**抜粋文:**
§
僕はいつもそうなんですけど、好奇心が強くて興味があったらできなくてもやるって言っちゃうんです。とにかく「おもしろそうなことで食べていきたい」って思いはずっとあって、いつも後から努力するんですよね。

なので、基本的に仕事を断わらないんです。どうしてもスケジュールが合わないとき以外は、どんな仕事も受けちゃうんですよ。
自分にとって何が次のステップになるかわからないですから、とりあえずやってみようっていつも思うんです。

声優と同じで、はじめはラジオも全く興味がなかったんですよ。
今はFMラジオで生放送のDJをやってるんですけど、もともとラジオ少年でもなんでもなくって、DJってカッコイイな、好きな音楽かけてしゃべればいいんだろうなって感じでした。

僕の先輩が千葉のbayFMってラジオ局でDJをやってたんです。
たまたま僕がCMナレーションの仕事でbayFMに行ったら、生放送を終えた先輩が出てきて「この子、バンドやってて音楽にも詳しいんです」ってディレクターを紹介してくれたんですよ。

そしたら後日、ディレクターから電話がかかってきて「DJやってみたい?」って聞かれたんです。
経験はなかったんですけど、おもしろそうだなと思って「やってみたいです」って言ってデモテープ録って、深夜の生番組を持つことになったんです。

でも、軽い気持ちではじめたら1人で4時間もしゃべらなくちゃならなくて大変でした(笑)
§
**与えられた情報:**

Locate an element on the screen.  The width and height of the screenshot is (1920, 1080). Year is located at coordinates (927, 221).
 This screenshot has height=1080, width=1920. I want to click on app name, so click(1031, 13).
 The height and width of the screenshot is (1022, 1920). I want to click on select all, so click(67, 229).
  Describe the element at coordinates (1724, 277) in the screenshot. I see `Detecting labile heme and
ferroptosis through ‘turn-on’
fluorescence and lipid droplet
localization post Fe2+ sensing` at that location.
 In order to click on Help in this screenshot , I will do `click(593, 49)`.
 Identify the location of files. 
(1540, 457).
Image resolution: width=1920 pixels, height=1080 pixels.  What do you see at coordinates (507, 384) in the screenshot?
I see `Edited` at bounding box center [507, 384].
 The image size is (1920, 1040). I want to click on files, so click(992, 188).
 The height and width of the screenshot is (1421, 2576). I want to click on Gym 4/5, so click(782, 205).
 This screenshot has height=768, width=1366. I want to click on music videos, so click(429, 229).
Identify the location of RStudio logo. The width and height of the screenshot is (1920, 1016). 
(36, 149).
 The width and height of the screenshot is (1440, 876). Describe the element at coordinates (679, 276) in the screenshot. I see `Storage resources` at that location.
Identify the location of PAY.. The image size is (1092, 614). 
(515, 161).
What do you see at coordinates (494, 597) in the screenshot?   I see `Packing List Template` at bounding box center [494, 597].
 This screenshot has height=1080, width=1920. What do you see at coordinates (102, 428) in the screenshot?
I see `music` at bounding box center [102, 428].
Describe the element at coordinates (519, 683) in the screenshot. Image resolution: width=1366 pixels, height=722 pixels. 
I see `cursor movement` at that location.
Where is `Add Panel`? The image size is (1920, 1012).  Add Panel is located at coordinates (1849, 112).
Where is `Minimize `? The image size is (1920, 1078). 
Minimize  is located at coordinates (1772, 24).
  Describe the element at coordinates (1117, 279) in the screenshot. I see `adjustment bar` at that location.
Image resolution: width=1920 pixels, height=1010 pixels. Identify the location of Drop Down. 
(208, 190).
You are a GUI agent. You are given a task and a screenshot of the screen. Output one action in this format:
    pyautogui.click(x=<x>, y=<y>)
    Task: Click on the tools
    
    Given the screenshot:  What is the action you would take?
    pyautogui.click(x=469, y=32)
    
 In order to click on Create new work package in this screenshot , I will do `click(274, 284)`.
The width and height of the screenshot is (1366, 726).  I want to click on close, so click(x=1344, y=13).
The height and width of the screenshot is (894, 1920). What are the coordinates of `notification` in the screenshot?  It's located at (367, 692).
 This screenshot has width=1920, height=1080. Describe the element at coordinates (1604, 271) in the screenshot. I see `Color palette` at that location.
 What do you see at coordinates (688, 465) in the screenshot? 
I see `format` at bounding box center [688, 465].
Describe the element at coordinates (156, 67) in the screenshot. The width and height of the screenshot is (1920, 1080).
§
**課題:**
(A) 抜粋文について、次の問いに答えなさい。
(i) 語り手の先輩がDJを務めていたラジオ局は、どこの何という局ですか。
(ii) 語り手が仕事を引き受けないのは、どのような場合ですか。
(iii) 深夜の生番組では、1人で何時間話さなければなりませんでしたか。
(B) 記録のうち、「The height and width of the screenshot is (894, 1920).」を含む行から始めて「This screenshot has width=1920, height=1080.」を含む行までを、「番号」と「行」の2列からなるMarkdownの表にまとめなさい。空行は含めないこと。
抜粋文と記録は、互いに関係のない別々のものです。

**課題の解答:**
(A)
(i) 千葉のbayFM
(ii) どうしてもスケジュールが合わないとき
(iii) 4時間

(B)
| 番号 | 行 |
|---|---|
| 1 | The height and width of the screenshot is (894, 1920). What are the coordinates of `notification` in the screenshot?  It's located at (367, 692). |
| 2 |  This screenshot has width=1920, height=1080. Describe the element at coordinates (1604, 271) in the screenshot. I see `Color palette` at that location. |